--- Input rows ---
------------------------------------------------------------------------
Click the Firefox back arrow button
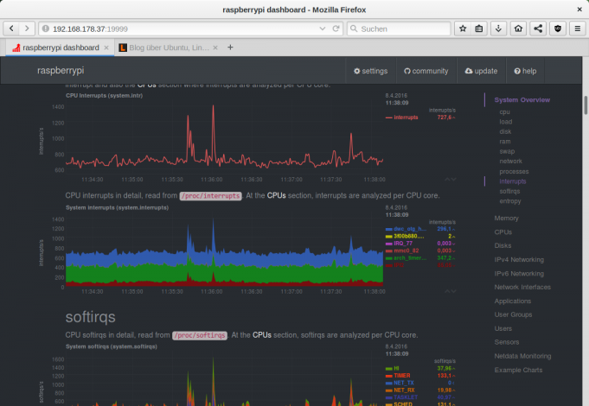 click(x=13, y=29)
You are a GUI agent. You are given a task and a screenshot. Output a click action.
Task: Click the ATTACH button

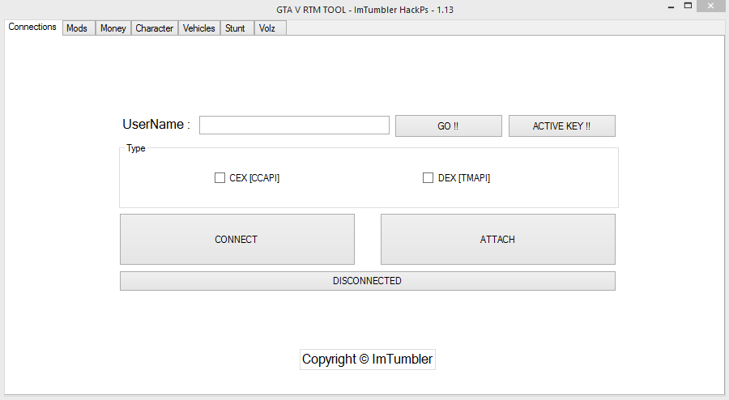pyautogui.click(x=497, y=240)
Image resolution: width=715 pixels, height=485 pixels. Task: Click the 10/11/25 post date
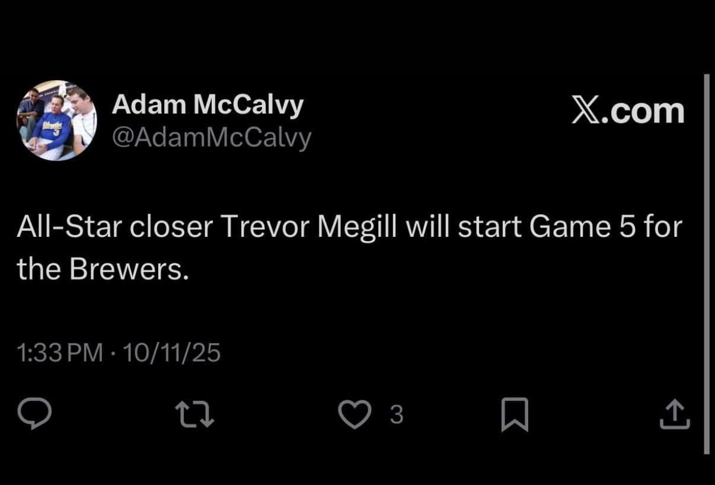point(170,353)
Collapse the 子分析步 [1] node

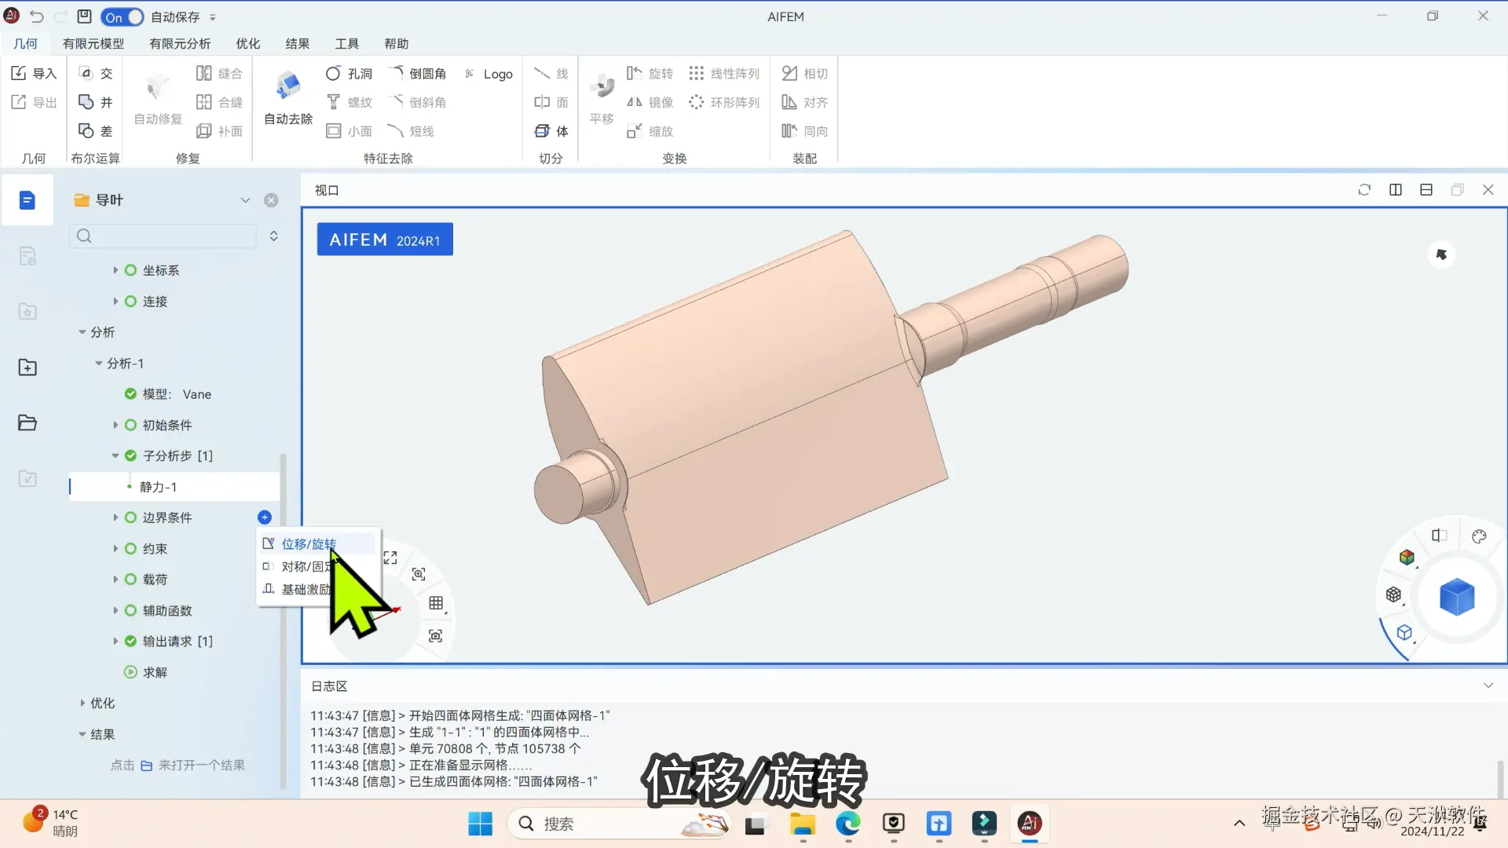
------------------------------------------------------------------------
--- Exercise instructions ---
Change every occurrence of "button" in the material to "control" and give all the lines again with nothing else altered. Leave the pictures out of your answer.

--- Expected output ---
Click the Firefox back arrow control
 click(x=13, y=29)
You are a GUI agent. You are given a task and a screenshot. Output a click action.
Task: Click the ATTACH control

pyautogui.click(x=497, y=240)
Image resolution: width=715 pixels, height=485 pixels. Task: Click the 10/11/25 post date
point(170,353)
Collapse the 子分析步 [1] node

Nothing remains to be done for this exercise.